• **Task prompt**
Put the lines below into a Markdown table with two columns, No. and Line, one row per line, numbering the rows in order and leaving out blank lines.

• **The input**
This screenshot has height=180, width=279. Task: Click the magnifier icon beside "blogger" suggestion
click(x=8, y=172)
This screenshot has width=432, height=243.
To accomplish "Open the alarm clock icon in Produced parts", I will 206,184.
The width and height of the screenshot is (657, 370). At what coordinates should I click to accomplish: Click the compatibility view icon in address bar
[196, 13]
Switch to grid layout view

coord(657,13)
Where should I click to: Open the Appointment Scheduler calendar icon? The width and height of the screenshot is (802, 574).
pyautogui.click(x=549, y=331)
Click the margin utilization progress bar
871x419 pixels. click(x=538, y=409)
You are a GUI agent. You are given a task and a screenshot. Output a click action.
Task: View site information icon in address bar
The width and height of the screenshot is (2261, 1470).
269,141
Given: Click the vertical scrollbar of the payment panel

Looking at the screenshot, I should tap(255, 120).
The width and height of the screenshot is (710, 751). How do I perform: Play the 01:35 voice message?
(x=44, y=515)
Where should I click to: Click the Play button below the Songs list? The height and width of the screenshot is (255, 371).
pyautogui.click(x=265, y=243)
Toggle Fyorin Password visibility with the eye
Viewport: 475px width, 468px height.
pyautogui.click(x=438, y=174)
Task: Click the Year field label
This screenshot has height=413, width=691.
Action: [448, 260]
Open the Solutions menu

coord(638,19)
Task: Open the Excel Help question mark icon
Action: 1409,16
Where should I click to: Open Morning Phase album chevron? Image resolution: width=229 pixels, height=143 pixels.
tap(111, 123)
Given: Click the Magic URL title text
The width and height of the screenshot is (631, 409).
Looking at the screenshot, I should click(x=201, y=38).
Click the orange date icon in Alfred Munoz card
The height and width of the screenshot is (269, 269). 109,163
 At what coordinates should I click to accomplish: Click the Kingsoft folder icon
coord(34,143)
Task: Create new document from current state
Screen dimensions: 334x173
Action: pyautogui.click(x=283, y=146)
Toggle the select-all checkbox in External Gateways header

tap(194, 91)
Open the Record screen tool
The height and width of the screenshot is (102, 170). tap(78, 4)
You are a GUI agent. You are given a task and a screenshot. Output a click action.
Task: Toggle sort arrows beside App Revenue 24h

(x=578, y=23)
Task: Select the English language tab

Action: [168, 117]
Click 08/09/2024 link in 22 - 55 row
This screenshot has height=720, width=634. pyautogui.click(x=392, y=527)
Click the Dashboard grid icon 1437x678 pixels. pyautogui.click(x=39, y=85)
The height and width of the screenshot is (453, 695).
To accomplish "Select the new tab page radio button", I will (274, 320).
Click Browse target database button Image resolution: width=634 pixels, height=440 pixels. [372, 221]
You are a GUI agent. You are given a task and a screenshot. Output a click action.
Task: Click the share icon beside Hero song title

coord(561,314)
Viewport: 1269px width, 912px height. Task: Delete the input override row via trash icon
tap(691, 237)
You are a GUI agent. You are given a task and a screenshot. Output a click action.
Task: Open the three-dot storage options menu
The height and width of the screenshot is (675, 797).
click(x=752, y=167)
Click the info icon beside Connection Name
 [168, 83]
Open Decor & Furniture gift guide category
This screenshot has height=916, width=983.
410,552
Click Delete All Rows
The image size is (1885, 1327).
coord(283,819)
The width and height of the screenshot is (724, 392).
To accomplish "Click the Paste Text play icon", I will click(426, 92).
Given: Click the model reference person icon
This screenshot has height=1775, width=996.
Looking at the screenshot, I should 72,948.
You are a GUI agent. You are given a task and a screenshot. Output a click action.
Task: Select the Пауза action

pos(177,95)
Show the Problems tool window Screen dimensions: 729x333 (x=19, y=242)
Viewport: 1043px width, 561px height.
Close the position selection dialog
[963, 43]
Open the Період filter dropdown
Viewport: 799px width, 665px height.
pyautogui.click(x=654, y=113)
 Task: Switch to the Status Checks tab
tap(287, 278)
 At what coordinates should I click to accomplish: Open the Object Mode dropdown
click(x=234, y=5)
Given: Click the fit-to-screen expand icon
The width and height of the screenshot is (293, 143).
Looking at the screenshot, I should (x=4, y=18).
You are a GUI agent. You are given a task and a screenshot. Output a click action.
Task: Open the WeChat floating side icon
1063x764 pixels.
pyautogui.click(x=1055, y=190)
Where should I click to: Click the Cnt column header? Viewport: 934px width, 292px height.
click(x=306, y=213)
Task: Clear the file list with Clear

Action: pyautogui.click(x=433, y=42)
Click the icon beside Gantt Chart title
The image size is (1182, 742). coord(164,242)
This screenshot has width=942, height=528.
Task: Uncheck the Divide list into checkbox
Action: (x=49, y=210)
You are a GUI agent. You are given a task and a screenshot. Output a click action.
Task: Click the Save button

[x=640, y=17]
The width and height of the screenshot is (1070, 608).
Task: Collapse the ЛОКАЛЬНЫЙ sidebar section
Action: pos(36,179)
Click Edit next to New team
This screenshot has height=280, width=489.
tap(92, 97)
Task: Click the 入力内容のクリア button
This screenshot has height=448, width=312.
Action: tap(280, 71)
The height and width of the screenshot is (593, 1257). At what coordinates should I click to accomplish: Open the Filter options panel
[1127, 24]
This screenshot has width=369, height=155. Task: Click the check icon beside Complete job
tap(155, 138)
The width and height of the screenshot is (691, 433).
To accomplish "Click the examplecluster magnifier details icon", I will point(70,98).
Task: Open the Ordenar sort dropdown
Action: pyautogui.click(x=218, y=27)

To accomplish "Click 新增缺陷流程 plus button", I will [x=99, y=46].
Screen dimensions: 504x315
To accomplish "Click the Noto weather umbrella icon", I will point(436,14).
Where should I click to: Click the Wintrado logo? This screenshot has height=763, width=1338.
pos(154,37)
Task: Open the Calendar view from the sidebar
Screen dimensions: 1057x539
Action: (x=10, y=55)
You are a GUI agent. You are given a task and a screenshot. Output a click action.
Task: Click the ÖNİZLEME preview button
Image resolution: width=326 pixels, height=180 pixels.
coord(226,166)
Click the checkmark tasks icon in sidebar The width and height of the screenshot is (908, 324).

• **Full output**
| No. | Line |
|---|---|
| 1 | This screenshot has height=180, width=279. Task: Click the magnifier icon beside "blogger" suggestion |
| 2 | click(x=8, y=172) |
| 3 | This screenshot has width=432, height=243. |
| 4 | To accomplish "Open the alarm clock icon in Produced parts", I will 206,184. |
| 5 | The width and height of the screenshot is (657, 370). At what coordinates should I click to accomplish: Click the compatibility view icon in address bar |
| 6 | [196, 13] |
| 7 | Switch to grid layout view |
| 8 | coord(657,13) |
| 9 | Where should I click to: Open the Appointment Scheduler calendar icon? The width and height of the screenshot is (802, 574). |
| 10 | pyautogui.click(x=549, y=331) |
| 11 | Click the margin utilization progress bar |
| 12 | 871x419 pixels. click(x=538, y=409) |
| 13 | You are a GUI agent. You are given a task and a screenshot. Output a click action. |
| 14 | Task: View site information icon in address bar |
| 15 | The width and height of the screenshot is (2261, 1470). |
| 16 | 269,141 |
| 17 | Given: Click the vertical scrollbar of the payment panel |
| 18 | Looking at the screenshot, I should tap(255, 120). |
| 19 | The width and height of the screenshot is (710, 751). How do I perform: Play the 01:35 voice message? |
| 20 | (x=44, y=515) |
| 21 | Where should I click to: Click the Play button below the Songs list? The height and width of the screenshot is (255, 371). |
| 22 | pyautogui.click(x=265, y=243) |
| 23 | Toggle Fyorin Password visibility with the eye |
| 24 | Viewport: 475px width, 468px height. |
| 25 | pyautogui.click(x=438, y=174) |
| 26 | Task: Click the Year field label |
| 27 | This screenshot has height=413, width=691. |
| 28 | Action: [448, 260] |
| 29 | Open the Solutions menu |
| 30 | coord(638,19) |
| 31 | Task: Open the Excel Help question mark icon |
| 32 | Action: 1409,16 |
| 33 | Where should I click to: Open Morning Phase album chevron? Image resolution: width=229 pixels, height=143 pixels. |
| 34 | tap(111, 123) |
| 35 | Given: Click the Magic URL title text |
| 36 | The width and height of the screenshot is (631, 409). |
| 37 | Looking at the screenshot, I should click(x=201, y=38). |
| 38 | Click the orange date icon in Alfred Munoz card |
| 39 | The height and width of the screenshot is (269, 269). 109,163 |
| 40 |  At what coordinates should I click to accomplish: Click the Kingsoft folder icon |
| 41 | coord(34,143) |
| 42 | Task: Create new document from current state |
| 43 | Screen dimensions: 334x173 |
| 44 | Action: pyautogui.click(x=283, y=146) |
| 45 | Toggle the select-all checkbox in External Gateways header |
| 46 | tap(194, 91) |
| 47 | Open the Record screen tool |
| 48 | The height and width of the screenshot is (102, 170). tap(78, 4) |
| 49 | You are a GUI agent. You are given a task and a screenshot. Output a click action. |
| 50 | Task: Toggle sort arrows beside App Revenue 24h |
| 51 | (x=578, y=23) |
| 52 | Task: Select the English language tab |
| 53 | Action: [168, 117] |
| 54 | Click 08/09/2024 link in 22 - 55 row |
| 55 | This screenshot has height=720, width=634. pyautogui.click(x=392, y=527) |
| 56 | Click the Dashboard grid icon 1437x678 pixels. pyautogui.click(x=39, y=85) |
| 57 | The height and width of the screenshot is (453, 695). |
| 58 | To accomplish "Select the new tab page radio button", I will (274, 320). |
| 59 | Click Browse target database button Image resolution: width=634 pixels, height=440 pixels. [372, 221] |
| 60 | You are a GUI agent. You are given a task and a screenshot. Output a click action. |
| 61 | Task: Click the share icon beside Hero song title |
| 62 | coord(561,314) |
| 63 | Viewport: 1269px width, 912px height. Task: Delete the input override row via trash icon |
| 64 | tap(691, 237) |
| 65 | You are a GUI agent. You are given a task and a screenshot. Output a click action. |
| 66 | Task: Open the three-dot storage options menu |
| 67 | The height and width of the screenshot is (675, 797). |
| 68 | click(x=752, y=167) |
| 69 | Click the info icon beside Connection Name |
| 70 |  [168, 83] |
| 71 | Open Decor & Furniture gift guide category |
| 72 | This screenshot has height=916, width=983. |
| 73 | 410,552 |
| 74 | Click Delete All Rows |
| 75 | The image size is (1885, 1327). |
| 76 | coord(283,819) |
| 77 | The width and height of the screenshot is (724, 392). |
| 78 | To accomplish "Click the Paste Text play icon", I will click(426, 92). |
| 79 | Given: Click the model reference person icon |
| 80 | This screenshot has height=1775, width=996. |
| 81 | Looking at the screenshot, I should 72,948. |
| 82 | You are a GUI agent. You are given a task and a screenshot. Output a click action. |
| 83 | Task: Select the Пауза action |
| 84 | pos(177,95) |
| 85 | Show the Problems tool window Screen dimensions: 729x333 (x=19, y=242) |
| 86 | Viewport: 1043px width, 561px height. |
| 87 | Close the position selection dialog |
| 88 | [963, 43] |
| 89 | Open the Період filter dropdown |
| 90 | Viewport: 799px width, 665px height. |
| 91 | pyautogui.click(x=654, y=113) |
| 92 |  Task: Switch to the Status Checks tab |
| 93 | tap(287, 278) |
| 94 |  At what coordinates should I click to accomplish: Open the Object Mode dropdown |
| 95 | click(x=234, y=5) |
| 96 | Given: Click the fit-to-screen expand icon |
| 97 | The width and height of the screenshot is (293, 143). |
| 98 | Looking at the screenshot, I should (x=4, y=18). |
| 99 | You are a GUI agent. You are given a task and a screenshot. Output a click action. |
| 100 | Task: Open the WeChat floating side icon |
| 101 | 1063x764 pixels. |
| 102 | pyautogui.click(x=1055, y=190) |
| 103 | Where should I click to: Click the Cnt column header? Viewport: 934px width, 292px height. |
| 104 | click(x=306, y=213) |
| 105 | Task: Clear the file list with Clear |
| 106 | Action: pyautogui.click(x=433, y=42) |
| 107 | Click the icon beside Gantt Chart title |
| 108 | The image size is (1182, 742). coord(164,242) |
| 109 | This screenshot has width=942, height=528. |
| 110 | Task: Uncheck the Divide list into checkbox |
| 111 | Action: (x=49, y=210) |
| 112 | You are a GUI agent. You are given a task and a screenshot. Output a click action. |
| 113 | Task: Click the Save button |
| 114 | [x=640, y=17] |
| 115 | The width and height of the screenshot is (1070, 608). |
| 116 | Task: Collapse the ЛОКАЛЬНЫЙ sidebar section |
| 117 | Action: pos(36,179) |
| 118 | Click Edit next to New team |
| 119 | This screenshot has height=280, width=489. |
| 120 | tap(92, 97) |
| 121 | Task: Click the 入力内容のクリア button |
| 122 | This screenshot has height=448, width=312. |
| 123 | Action: tap(280, 71) |
| 124 | The height and width of the screenshot is (593, 1257). At what coordinates should I click to accomplish: Open the Filter options panel |
| 125 | [1127, 24] |
| 126 | This screenshot has width=369, height=155. Task: Click the check icon beside Complete job |
| 127 | tap(155, 138) |
| 128 | The width and height of the screenshot is (691, 433). |
| 129 | To accomplish "Click the examplecluster magnifier details icon", I will point(70,98). |
| 130 | Task: Open the Ordenar sort dropdown |
| 131 | Action: pyautogui.click(x=218, y=27) |
| 132 | To accomplish "Click 新增缺陷流程 plus button", I will [x=99, y=46]. |
| 133 | Screen dimensions: 504x315 |
| 134 | To accomplish "Click the Noto weather umbrella icon", I will point(436,14). |
| 135 | Where should I click to: Click the Wintrado logo? This screenshot has height=763, width=1338. |
| 136 | pos(154,37) |
| 137 | Task: Open the Calendar view from the sidebar |
| 138 | Screen dimensions: 1057x539 |
| 139 | Action: (x=10, y=55) |
| 140 | You are a GUI agent. You are given a task and a screenshot. Output a click action. |
| 141 | Task: Click the ÖNİZLEME preview button |
| 142 | Image resolution: width=326 pixels, height=180 pixels. |
| 143 | coord(226,166) |
| 144 | Click the checkmark tasks icon in sidebar The width and height of the screenshot is (908, 324). |